§ **Stored data**:
--------
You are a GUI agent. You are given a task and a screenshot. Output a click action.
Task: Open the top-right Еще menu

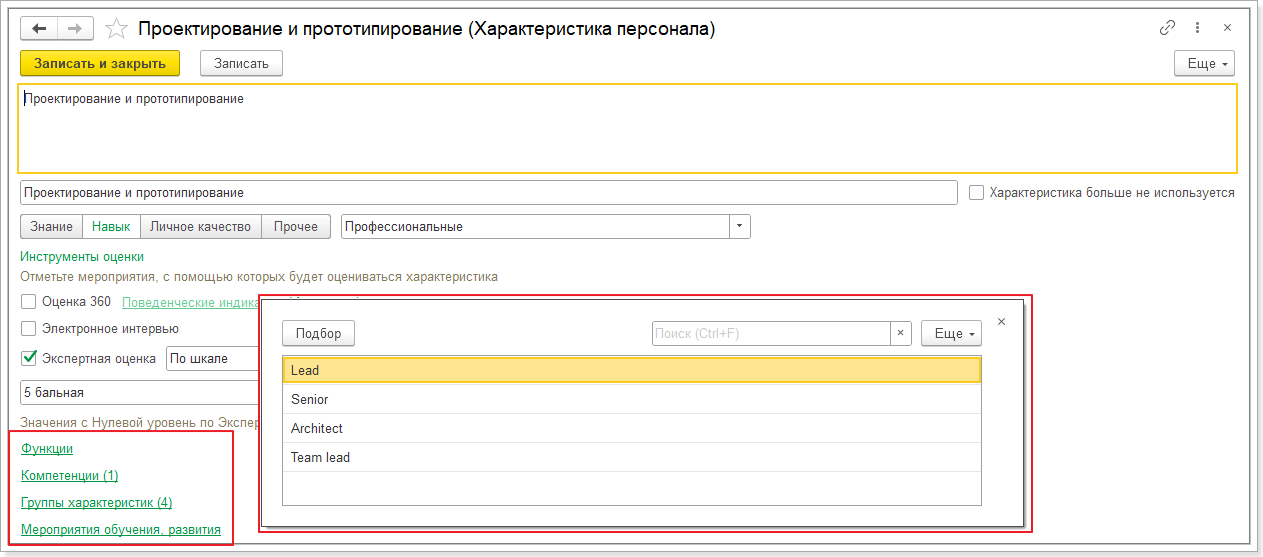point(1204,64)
--------
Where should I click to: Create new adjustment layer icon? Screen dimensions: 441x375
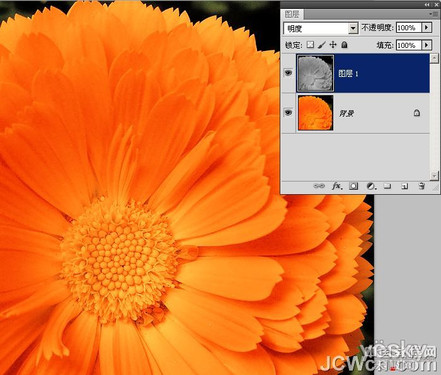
--------
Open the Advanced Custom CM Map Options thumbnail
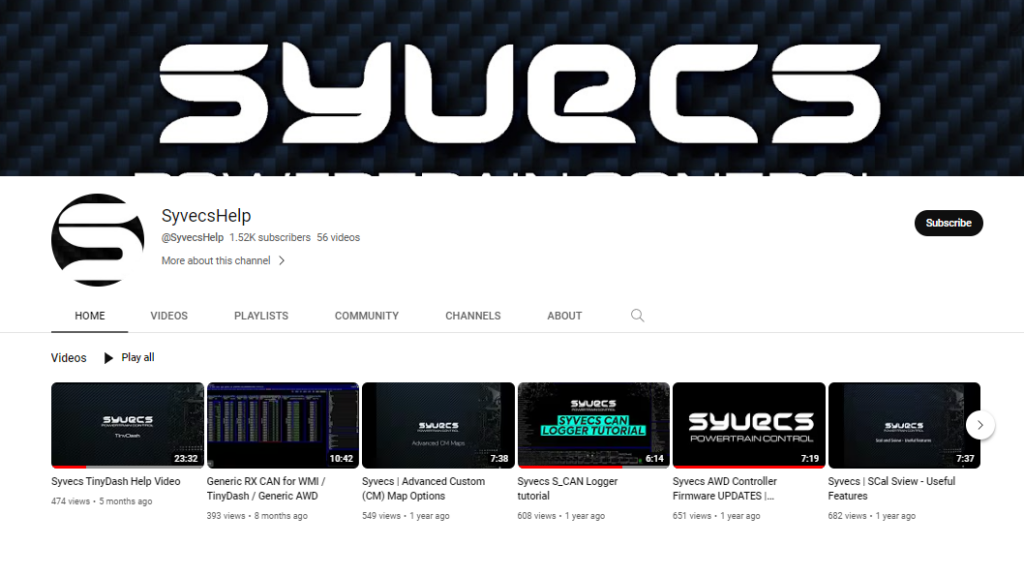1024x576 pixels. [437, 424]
--------
§ **Your assignment**:
Across the listing above, how many lines include the string "click"? Answer with a single number.

§ **Answer to the exercise**:
2